Comme le précise JLL, après avoir étudié 14 entreprises ayant mis en place le flex office (pour un équivalent de 32 000 salariés et 417 000 m2 de bureaux flexibles), c’est avant tout la volonté d’embrasser les (bonnes) pratiques du Future of Work qui prévaut lors des phases de réflexion, puis de mise en place. JLL appuie même sur la notion de réactivité : « [Le flex office] est conçu comme une réponse aux bouleversements des attentes clients et collaborateurs – vers plus de proximité, de réactivité ». Il faut dire qu’en moyenne, le flex office permet, une fois déployé, de passer à 0,8 poste par collaborateur. Il serait tout à fait possible de passer à 0,7 « à condition que l’occupation soit mesurée en temps réel, et gérée de façon homogène sur tous les jours de la semaine, avec le lissage des jours de télétravail ». Une diminution des postes de travail donc, au profit de nouveaux lieux de travail et de vie, en moyenne 3 fois plus nombreux une fois le flex office installé.
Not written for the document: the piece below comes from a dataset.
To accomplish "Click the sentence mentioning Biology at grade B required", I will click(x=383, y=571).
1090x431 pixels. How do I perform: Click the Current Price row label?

Le flex office, bénéfique pour les employés

Et le flex office affiche de bons résultats sur les salariés. 84% des personnes questionnés se sont déclarées satisfaites par cette nouvelle façon de travailler, 75 % des sondés ont admis se sentir plus libres dans leur façon de travailler et 70% affirment avoir fait bondir leur productivité. A contrario, 48% des personnes n’ayant pas testé le flex ont dévoilé une opinion défavorable. 75% mettent même en exergue des « risques potentiel », et 78% admettent ne pas déceler les opportunités qui pourraient en découler. De ce fait, 77% des entreprises sont d’abord passées par une phase de test avant de valider, ou non, la mise en place du flex office entre leurs murs.